*TASK DATA*:
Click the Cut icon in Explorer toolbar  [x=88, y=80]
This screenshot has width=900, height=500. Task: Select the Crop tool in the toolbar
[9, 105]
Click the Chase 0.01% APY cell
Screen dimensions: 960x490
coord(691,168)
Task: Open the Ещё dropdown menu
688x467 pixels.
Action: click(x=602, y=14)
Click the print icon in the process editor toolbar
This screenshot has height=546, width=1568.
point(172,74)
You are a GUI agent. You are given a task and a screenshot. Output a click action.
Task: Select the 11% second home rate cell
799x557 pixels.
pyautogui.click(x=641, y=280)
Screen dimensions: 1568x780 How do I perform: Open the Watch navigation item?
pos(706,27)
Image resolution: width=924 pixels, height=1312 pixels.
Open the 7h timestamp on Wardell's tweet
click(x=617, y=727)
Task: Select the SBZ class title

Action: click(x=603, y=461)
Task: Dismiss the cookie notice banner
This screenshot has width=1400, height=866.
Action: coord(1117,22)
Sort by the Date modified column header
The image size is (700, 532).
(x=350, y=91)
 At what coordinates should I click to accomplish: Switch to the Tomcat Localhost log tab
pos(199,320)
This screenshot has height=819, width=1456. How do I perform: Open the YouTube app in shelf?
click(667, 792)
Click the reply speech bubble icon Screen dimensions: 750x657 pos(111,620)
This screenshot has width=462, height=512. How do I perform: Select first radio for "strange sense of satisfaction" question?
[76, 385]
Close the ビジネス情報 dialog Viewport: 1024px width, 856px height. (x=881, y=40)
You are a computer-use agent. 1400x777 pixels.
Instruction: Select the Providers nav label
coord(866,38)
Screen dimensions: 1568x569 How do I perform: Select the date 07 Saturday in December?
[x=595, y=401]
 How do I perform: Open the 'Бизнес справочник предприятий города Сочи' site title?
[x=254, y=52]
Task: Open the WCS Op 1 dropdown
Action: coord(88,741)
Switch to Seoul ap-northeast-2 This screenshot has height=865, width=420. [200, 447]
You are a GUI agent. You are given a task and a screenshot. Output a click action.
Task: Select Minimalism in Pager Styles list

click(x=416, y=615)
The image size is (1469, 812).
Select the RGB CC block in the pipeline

*TASK OBJECTIVE*: Convert the rows starting at the line containing "Close the ビジネス情報" and ending at the last row into a numbered list, leaving out blank lines.

*CORRECT OUTPUT*:
1. Close the ビジネス情報 dialog Viewport: 1024px width, 856px height. (x=881, y=40)
2. You are a computer-use agent. 1400x777 pixels.
3. Instruction: Select the Providers nav label
4. coord(866,38)
5. Screen dimensions: 1568x569 How do I perform: Select the date 07 Saturday in December?
6. [x=595, y=401]
7.  How do I perform: Open the 'Бизнес справочник предприятий города Сочи' site title?
8. [x=254, y=52]
9. Task: Open the WCS Op 1 dropdown
10. Action: coord(88,741)
11. Switch to Seoul ap-northeast-2 This screenshot has height=865, width=420. [200, 447]
12. You are a GUI agent. You are given a task and a screenshot. Output a click action.
13. Task: Select Minimalism in Pager Styles list
14. click(x=416, y=615)
15. The image size is (1469, 812).
16. Select the RGB CC block in the pipeline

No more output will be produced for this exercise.